Taylor Parkes comes back with a clarification/elaboration upon his claim that
MBV poisoned the Britrock pond for half-a-decade
"I was thinking more generally of the shift from the clean sounds of the 1980s (where the interplay between instruments was crucial) to the early-90s thing of massed, ultra-distorted guitars - which I remember extending way beyond shoegaze - encouraging laziness in playing and arrangement. In other words, MBV used that sound, subtly and with great skill, to create new atmospheres, while a thousand bands that emerged in the next few years just blasted away with a bunch of effects pedals and hoped for the best, and it wasn't just the shoegazers.
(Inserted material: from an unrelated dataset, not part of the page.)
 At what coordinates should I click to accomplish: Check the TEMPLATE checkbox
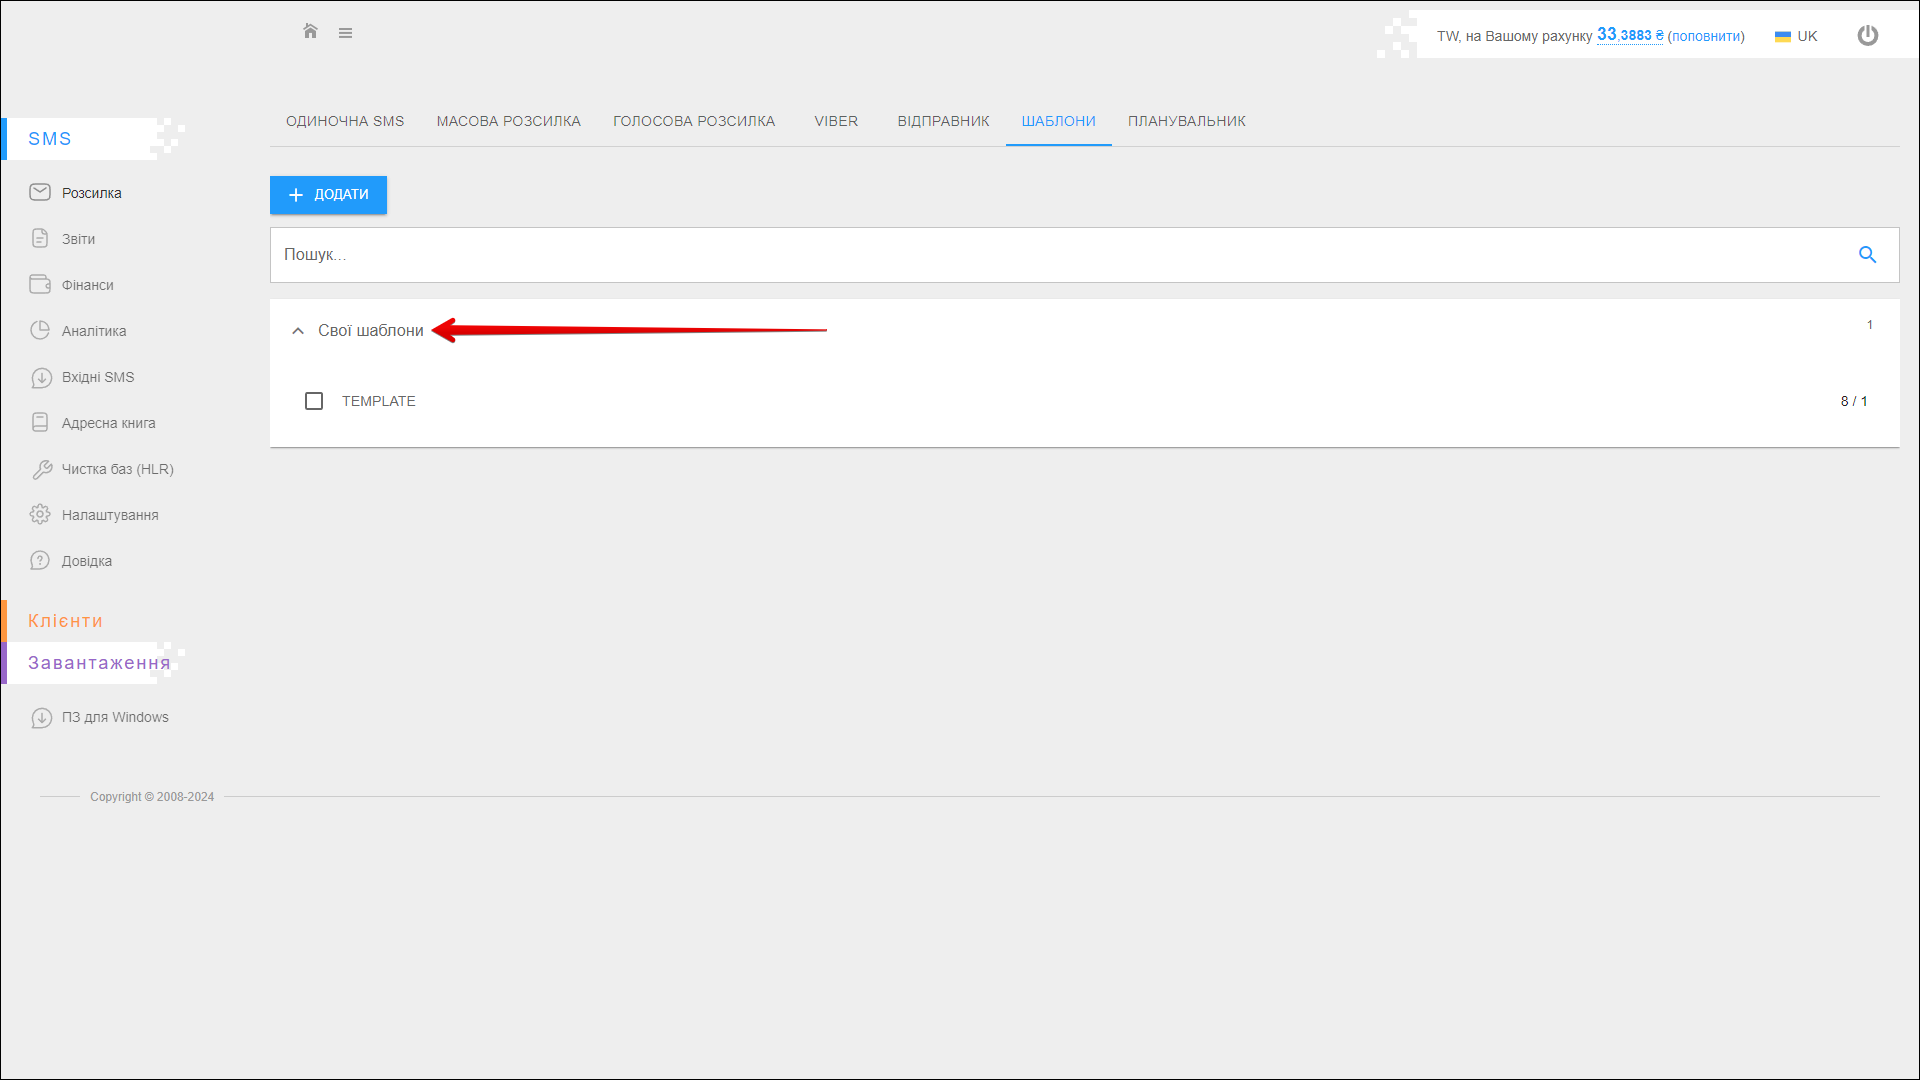[x=314, y=401]
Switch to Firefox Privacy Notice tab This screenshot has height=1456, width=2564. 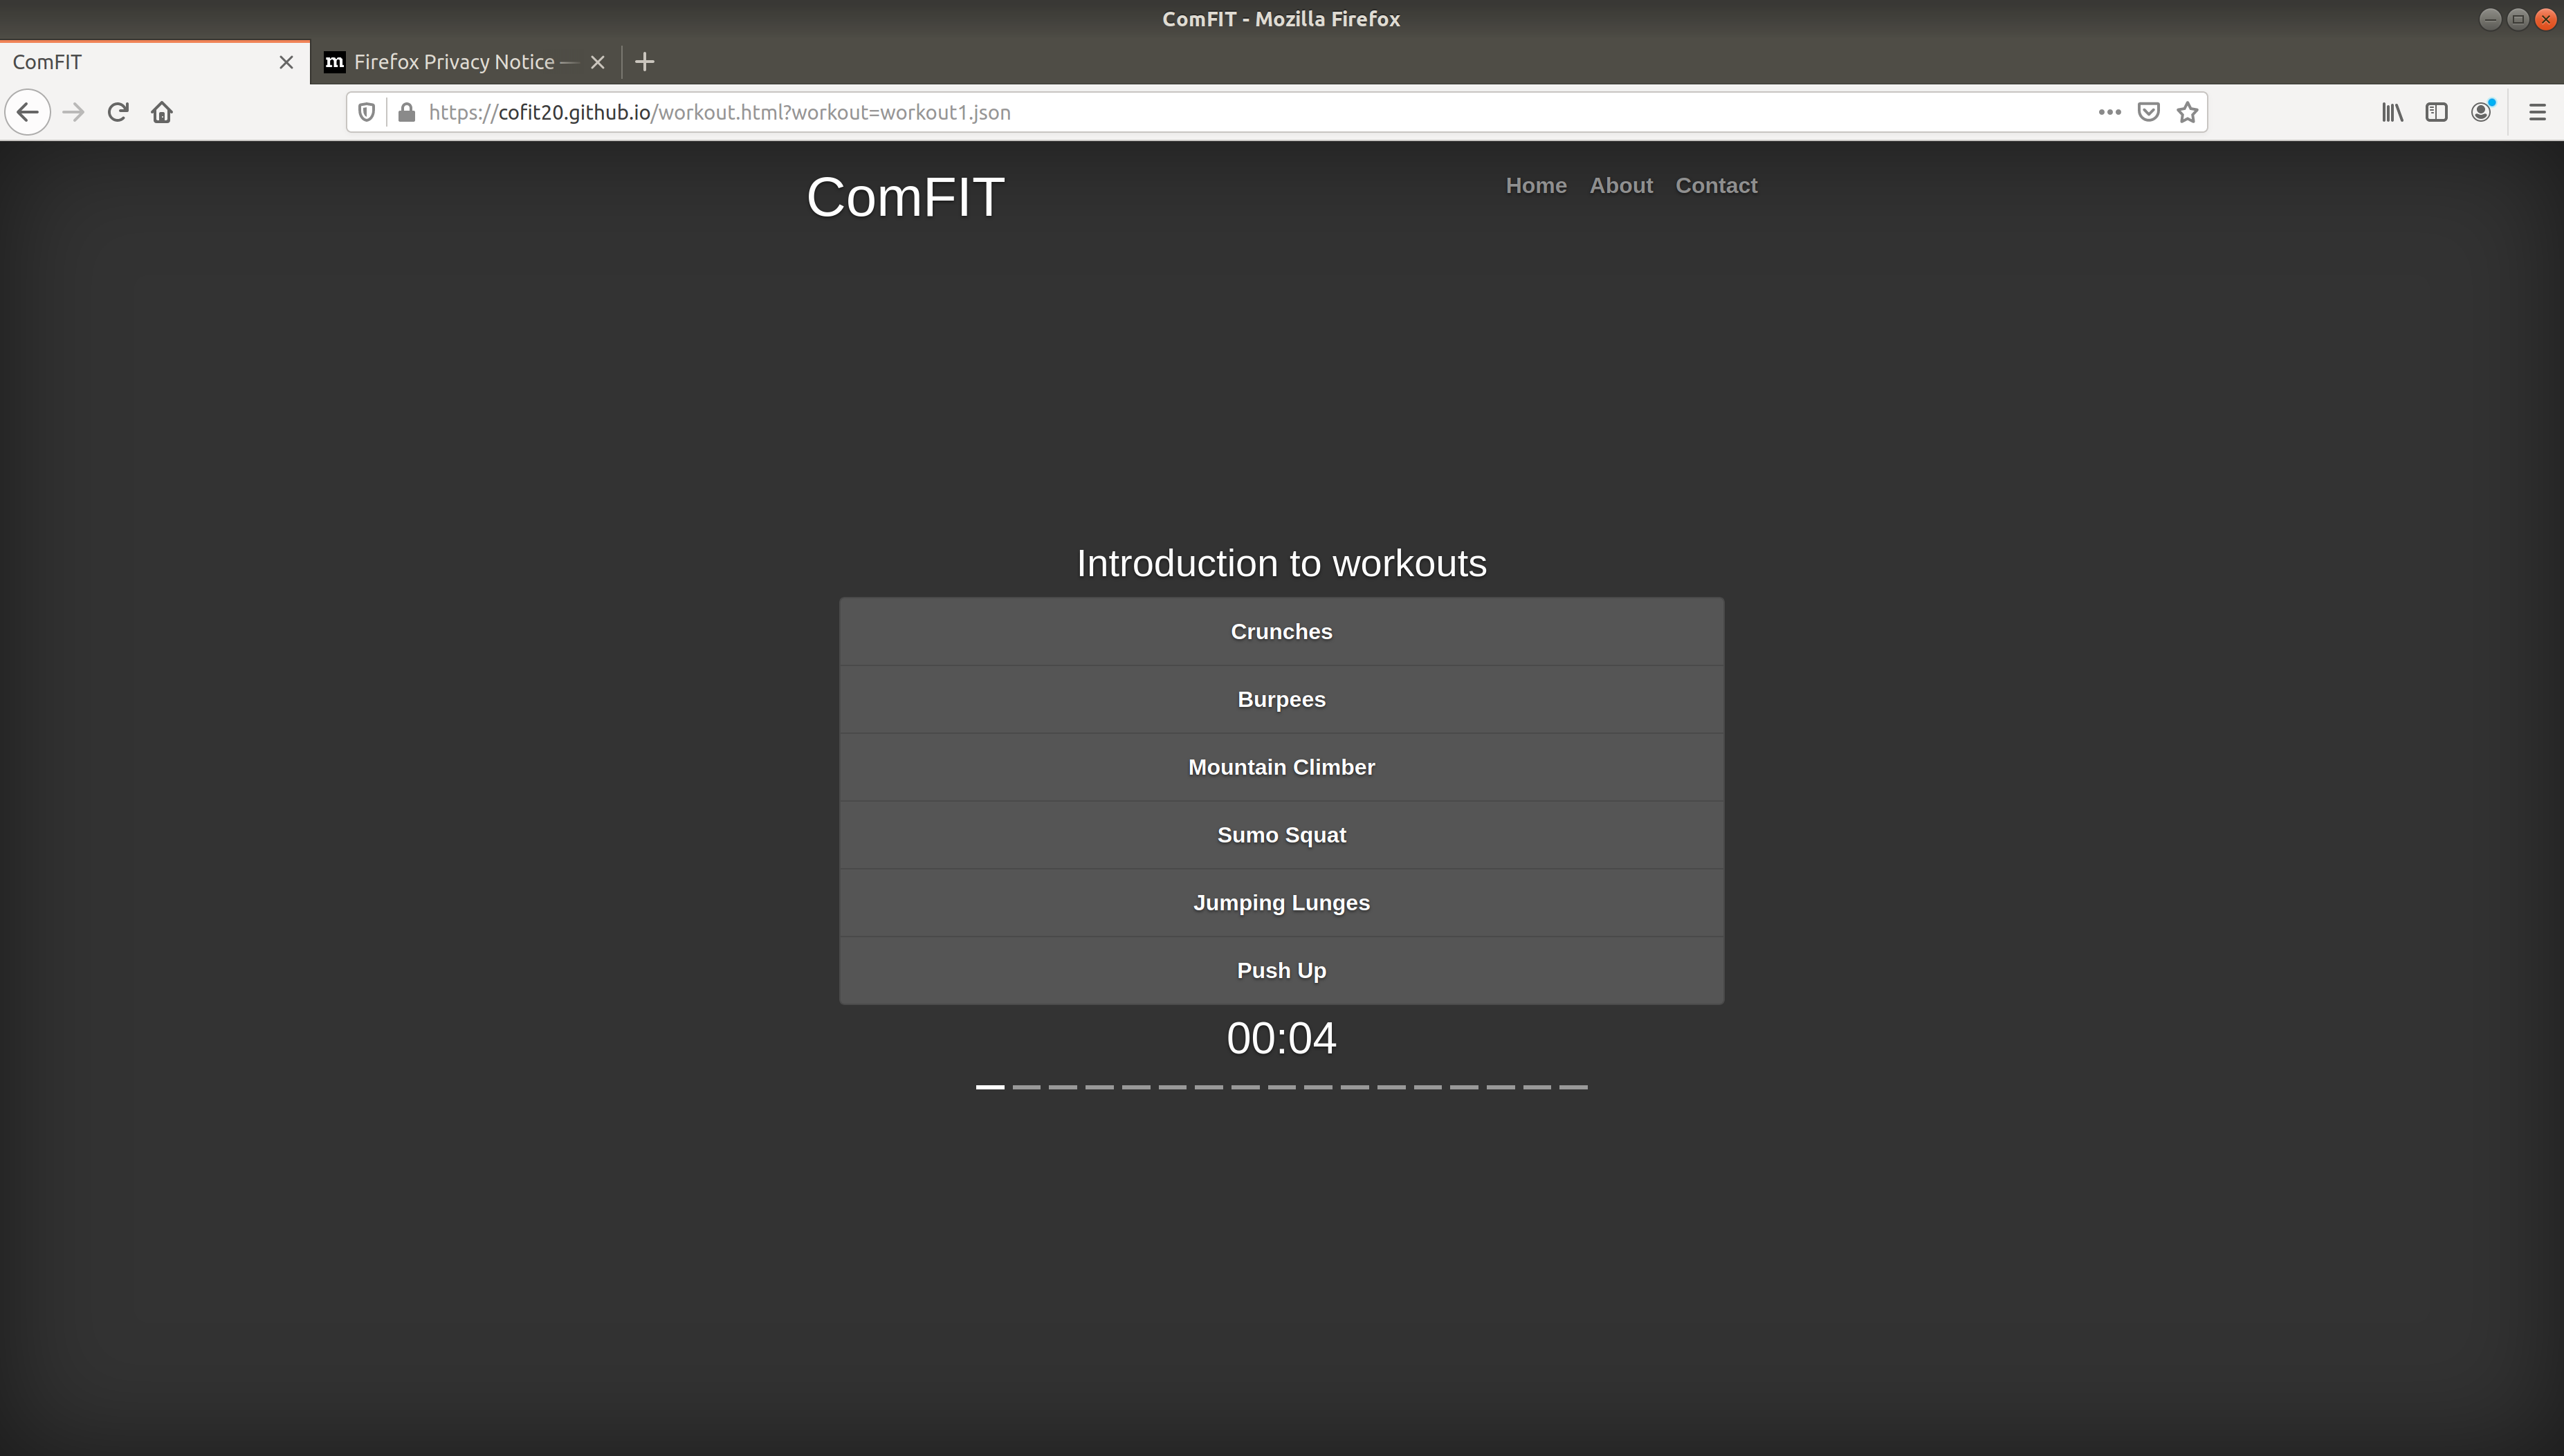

That messy sound hung on as far as Oasis - very much a post-Valentines band, but with all the avant-garde stuff stripped away. They very definitely stole the big billowing guitar sound from "Isn't Anything" while missing the point. They played neat Beatley songs which were too slight to stand up by themselves, so they reached for the blizzard-of-noise to give themselves a lift - and the result was a sort of sludge that stopped them developing as a band (although I doubt that would have happened anyway), and was a million miles from the kind of skilful two-guitar pop their songwriting drew on. That bleary sound wouldn't have existed without "Isn't Anything" and "Loveless". I just seem to remember almost every group for the best part of a decade featuring two guitarists thrashing away with lazy strumming, amplified and distorted to hell. No subtlety, no push-and-pull, just an almighty racket that really had nothing in common with MBV's sculpted noise, but was clearly drawn from it. It was what made most indie rock gigs so miserable throughout the 90s."